# What this task involves:
Update the lines starting with the line that contains "Where should I" and going on through the line that contains "click(x=1270, y=514)" by changing "table view" to "grid view" and keeping everything else the same. Return only those lines.

# Raw data:
==================================================

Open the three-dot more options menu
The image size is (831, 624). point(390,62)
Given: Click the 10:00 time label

==================================================

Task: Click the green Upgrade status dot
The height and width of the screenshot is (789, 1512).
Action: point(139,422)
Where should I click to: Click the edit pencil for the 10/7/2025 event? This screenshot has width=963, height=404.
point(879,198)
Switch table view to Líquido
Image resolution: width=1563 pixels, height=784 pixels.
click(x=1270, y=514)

==================================================

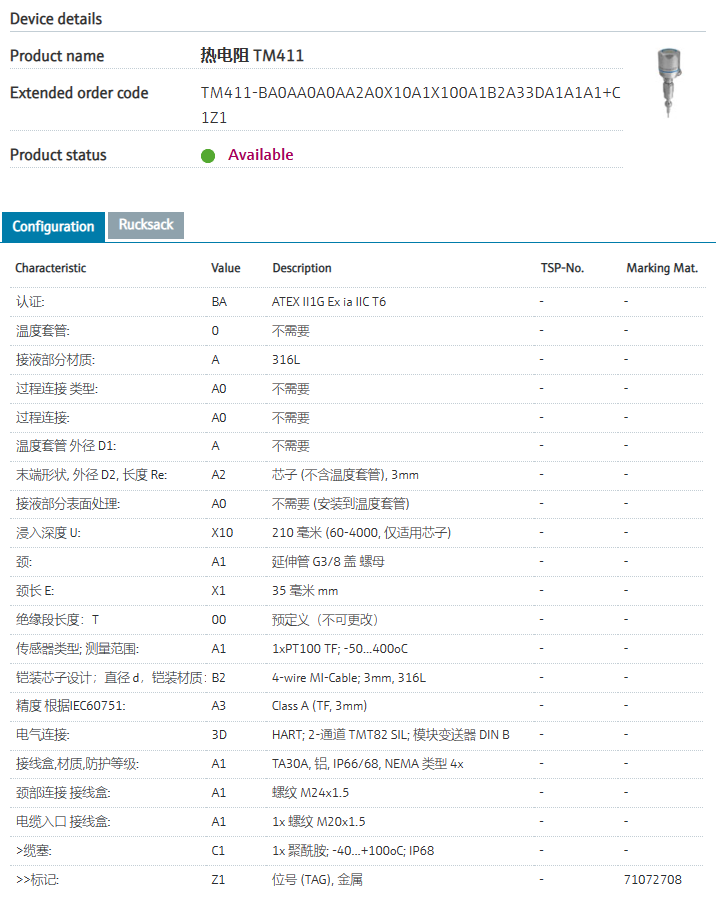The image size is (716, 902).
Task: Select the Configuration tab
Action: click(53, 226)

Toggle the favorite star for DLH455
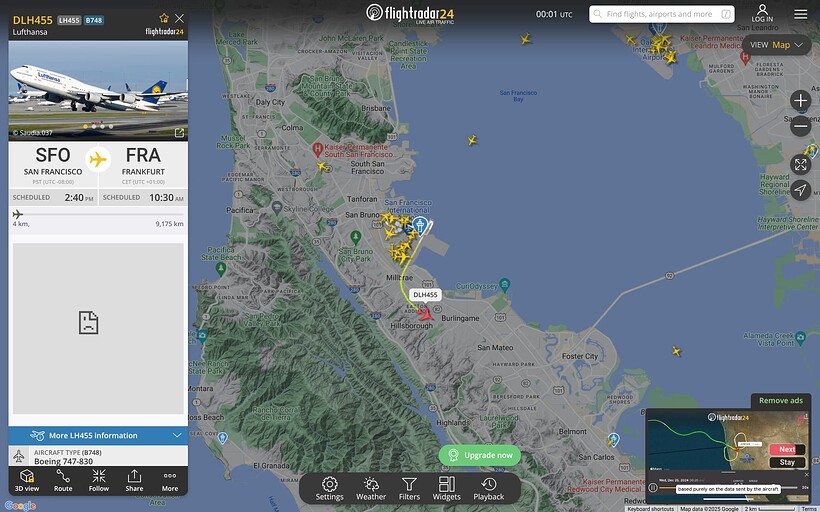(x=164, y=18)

==================================================

# Task solution:
Where should I click to: Click the edit pencil for the 10/7/2025 event? This screenshot has width=963, height=404.
point(879,198)
Switch grid view to Líquido
Image resolution: width=1563 pixels, height=784 pixels.
click(x=1270, y=514)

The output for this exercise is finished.